=== Texte ===
22 juillet 2006

Justice et injustices

Comme prévu, la routine s'installe et ce sera une guerre de tranchées, toujours plus longue que ce que les généraux prévoient. Je commence à accueillir quelques"réfugiés" qui n'ont pas de pied-à-terre à Paris et la plupart ne pensent pas pouvoir revenir à Beyrouth de sitôt. Au Liban, plusieurs amis français pestent contre les double-passeports qui ont été évacués avant eux, alors qu'on les laisse en plan quand leur seule nationalité est la française. Mais comment l'ambassade de France pourrait-elle mettre une priorité pour ceux qui n'ont que le passeport français sans encourir les foudres de la rumeur, déjà présente sur les méthodes d'évacuation ? Le piston, cette belle mécanique libanaise, fonctionne donc à plein même en ces temps de crise, et mieux vaut connaître du monde et avoir plusieurs nationalités qu'être simple français. Les chiffres qu'on nous donne en milliers sur l'évacuation concerne en immense majorité des Libanais ayant reçu une nationalité supplémentaire pendant la guerre de 1975-1990. Les Libanais qui ne possèdent qu'un seul passeport sont condamnés à rester, quoi qu'il arrive. Ma meilleure amie m'a avoué que le seul moyen pour elle de dormir à Beyrouth avec les bombardements et le stress restait de se soûler, elle qui ne boit quasiment jamais et toujours avec modération.

Il existerait pourtant un droit de la guerre, ce que je découvre en lisant un article du Monde consacré à Louise Arbour, Haut commissaire de l'ONU aux droits de l'homme, qui lance un appel aux parties du conflit au Liban. Cela paraît assez surréaliste, mais il y aurait certaines règles à respecter dans un guerre, notamment "le principe de proportionnalité", Mme Arbour précisant que "le droit de la guerre autorise des destructions d'objets de nature civile, tels des ponts, mais à la condition que ceux-ci revêtent une dimension militaire indiscutable, et que cela n'affecte pas des besoins importants de la population. Ce qui n'est pas le cas, ajoute-t-elle, "dans le cas de destructions de centrales électriques, par exemple"."

Donc, à l'avenir, on pourrait estimer que des généraux ont commis des actes illégaux en bombardant tel pont, mais que pour tel autre, faisant partie de ceux qui "revêtent une dimension militaire indiscutable", ce sera OK. Il y aura même une espèce de permis à points pour les généraux, et quand ils n'auront plus d'unités sur leur laissez-tuer, ils devront passer un examen pour avoir le droit de refaire la guerre.

Pendant ce temps, le Hezbollah plastronne et continue sa propagande, notamment avec Al Manar. Il apparaît certain que si la guerre s'enlise, le Hezbollah sera le grand vainqueur même s'il a provoqué les hostilités. Dans un conflit médiatique, celui qui remporte l'opinion publique n'est pas celui qui a raison, mais celui qui apparaît comme la victime. Rappelons-nous le conflit des Balkans, où les Serbes sont apparus comme des bourreaux (ils n'étaient pas des anges) alors que pour les Croates, le mot "Oustachi" ne revenait jamais en mémoire ou dans la bouche des journalistes...
===
◆ Objectifs
1. Recopiez le passage du texte qui va de "Pendant ce temps, le" à "bouche des journalistes...".
2. D'après le texte, quelle fonction occupe Louise Arbour ?
Servez-vous uniquement du texte.
=== Données fournies ===
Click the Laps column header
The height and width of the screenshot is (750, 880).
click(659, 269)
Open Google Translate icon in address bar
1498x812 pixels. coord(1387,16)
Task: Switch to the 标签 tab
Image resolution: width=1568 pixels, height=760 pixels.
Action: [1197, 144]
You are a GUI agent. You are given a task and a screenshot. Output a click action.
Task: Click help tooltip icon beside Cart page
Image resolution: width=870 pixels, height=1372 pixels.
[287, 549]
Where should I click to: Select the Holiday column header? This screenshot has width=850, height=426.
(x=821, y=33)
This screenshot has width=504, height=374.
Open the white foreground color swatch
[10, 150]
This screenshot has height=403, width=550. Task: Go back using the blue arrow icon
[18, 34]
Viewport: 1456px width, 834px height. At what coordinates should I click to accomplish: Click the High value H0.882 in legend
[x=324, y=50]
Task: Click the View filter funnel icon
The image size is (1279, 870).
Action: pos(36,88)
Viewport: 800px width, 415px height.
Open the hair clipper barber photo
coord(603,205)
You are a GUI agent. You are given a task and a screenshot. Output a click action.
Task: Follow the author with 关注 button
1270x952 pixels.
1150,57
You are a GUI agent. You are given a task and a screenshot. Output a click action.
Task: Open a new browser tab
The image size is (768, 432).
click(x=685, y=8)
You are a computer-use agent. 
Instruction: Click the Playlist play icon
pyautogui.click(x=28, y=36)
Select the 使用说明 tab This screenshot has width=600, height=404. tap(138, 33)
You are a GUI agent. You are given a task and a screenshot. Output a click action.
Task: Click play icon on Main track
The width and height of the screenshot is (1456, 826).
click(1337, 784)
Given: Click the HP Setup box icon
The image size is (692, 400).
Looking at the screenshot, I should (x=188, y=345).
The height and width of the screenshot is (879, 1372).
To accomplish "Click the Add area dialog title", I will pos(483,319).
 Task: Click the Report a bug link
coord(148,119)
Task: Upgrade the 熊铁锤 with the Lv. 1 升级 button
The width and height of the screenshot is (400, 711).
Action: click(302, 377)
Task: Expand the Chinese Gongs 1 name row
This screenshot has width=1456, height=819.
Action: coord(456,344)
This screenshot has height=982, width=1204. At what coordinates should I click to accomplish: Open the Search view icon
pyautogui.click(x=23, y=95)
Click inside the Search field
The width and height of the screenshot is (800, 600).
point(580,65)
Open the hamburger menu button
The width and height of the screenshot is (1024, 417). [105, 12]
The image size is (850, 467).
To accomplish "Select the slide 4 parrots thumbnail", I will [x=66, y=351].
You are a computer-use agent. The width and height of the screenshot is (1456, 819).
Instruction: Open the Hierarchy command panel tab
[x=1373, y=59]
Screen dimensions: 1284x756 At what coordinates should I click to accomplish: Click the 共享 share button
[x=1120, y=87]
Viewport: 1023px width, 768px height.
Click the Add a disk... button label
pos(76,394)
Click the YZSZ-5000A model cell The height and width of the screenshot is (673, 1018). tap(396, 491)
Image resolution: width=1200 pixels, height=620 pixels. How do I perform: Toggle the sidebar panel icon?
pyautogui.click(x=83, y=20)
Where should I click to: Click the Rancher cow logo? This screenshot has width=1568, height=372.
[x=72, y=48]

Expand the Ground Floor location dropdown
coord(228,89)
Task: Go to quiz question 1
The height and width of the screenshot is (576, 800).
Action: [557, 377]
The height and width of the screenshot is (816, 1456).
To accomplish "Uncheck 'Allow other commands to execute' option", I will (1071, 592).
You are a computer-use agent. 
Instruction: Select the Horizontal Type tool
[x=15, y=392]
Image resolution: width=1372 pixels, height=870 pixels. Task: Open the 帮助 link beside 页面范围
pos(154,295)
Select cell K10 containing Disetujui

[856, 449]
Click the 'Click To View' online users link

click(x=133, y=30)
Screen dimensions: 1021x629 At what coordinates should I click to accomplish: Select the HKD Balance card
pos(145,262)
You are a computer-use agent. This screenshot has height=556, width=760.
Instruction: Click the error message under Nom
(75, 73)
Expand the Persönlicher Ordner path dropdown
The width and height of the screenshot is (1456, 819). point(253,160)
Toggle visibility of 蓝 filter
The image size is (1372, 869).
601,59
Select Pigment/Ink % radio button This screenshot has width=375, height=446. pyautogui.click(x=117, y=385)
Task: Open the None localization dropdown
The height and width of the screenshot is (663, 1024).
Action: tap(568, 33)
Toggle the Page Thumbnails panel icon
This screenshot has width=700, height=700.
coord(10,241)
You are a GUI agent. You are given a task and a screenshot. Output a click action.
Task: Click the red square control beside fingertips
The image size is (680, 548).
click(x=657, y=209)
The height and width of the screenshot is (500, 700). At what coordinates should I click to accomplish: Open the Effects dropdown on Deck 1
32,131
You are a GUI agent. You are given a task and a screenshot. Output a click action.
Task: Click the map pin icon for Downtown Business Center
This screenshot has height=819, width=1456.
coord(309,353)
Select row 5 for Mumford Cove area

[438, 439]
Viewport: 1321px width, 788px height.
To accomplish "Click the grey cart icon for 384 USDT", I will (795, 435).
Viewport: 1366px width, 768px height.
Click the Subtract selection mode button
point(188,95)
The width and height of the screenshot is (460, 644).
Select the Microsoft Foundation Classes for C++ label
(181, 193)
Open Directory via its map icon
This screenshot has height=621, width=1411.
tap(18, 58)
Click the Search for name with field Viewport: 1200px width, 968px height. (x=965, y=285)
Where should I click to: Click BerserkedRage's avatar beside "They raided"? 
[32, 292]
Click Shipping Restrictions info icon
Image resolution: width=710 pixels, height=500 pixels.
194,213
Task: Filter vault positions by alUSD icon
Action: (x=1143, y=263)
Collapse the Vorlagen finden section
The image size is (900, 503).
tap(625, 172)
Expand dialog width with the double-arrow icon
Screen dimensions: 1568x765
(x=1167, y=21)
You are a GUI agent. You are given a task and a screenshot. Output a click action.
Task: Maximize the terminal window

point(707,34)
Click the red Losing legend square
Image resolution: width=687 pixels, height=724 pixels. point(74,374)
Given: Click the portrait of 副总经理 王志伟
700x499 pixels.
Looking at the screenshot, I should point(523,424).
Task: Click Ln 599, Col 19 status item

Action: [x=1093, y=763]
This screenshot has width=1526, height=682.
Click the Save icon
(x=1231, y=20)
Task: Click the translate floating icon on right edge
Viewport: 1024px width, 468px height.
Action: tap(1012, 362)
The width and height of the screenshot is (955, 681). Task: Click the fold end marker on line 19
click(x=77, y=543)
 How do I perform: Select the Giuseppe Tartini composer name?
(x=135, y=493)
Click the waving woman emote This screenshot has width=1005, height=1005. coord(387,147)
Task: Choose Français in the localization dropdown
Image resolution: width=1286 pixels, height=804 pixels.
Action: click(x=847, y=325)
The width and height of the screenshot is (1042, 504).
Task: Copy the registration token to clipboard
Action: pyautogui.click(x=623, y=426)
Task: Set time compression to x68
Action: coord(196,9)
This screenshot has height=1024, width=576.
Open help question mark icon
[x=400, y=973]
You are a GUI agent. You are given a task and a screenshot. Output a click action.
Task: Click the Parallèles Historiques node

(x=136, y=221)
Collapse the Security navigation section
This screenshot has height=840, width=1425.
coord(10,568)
===
◆ Résultats par tâche
1.
Pendant ce temps, le Hezbollah plastronne et continue sa propagande, notamment avec Al Manar. Il apparaît certain que si la guerre s'enlise, le Hezbollah sera le grand vainqueur même s'il a provoqué les hostilités. Dans un conflit médiatique, celui qui remporte l'opinion publique n'est pas celui qui a raison, mais celui qui apparaît comme la victime. Rappelons-nous le conflit des Balkans, où les Serbes sont apparus comme des bourreaux (ils n'étaient pas des anges) alors que pour les Croates, le mot "Oustachi" ne revenait jamais en mémoire ou dans la bouche des journalistes...

2. Haut commissaire de l'ONU aux droits de l'homme.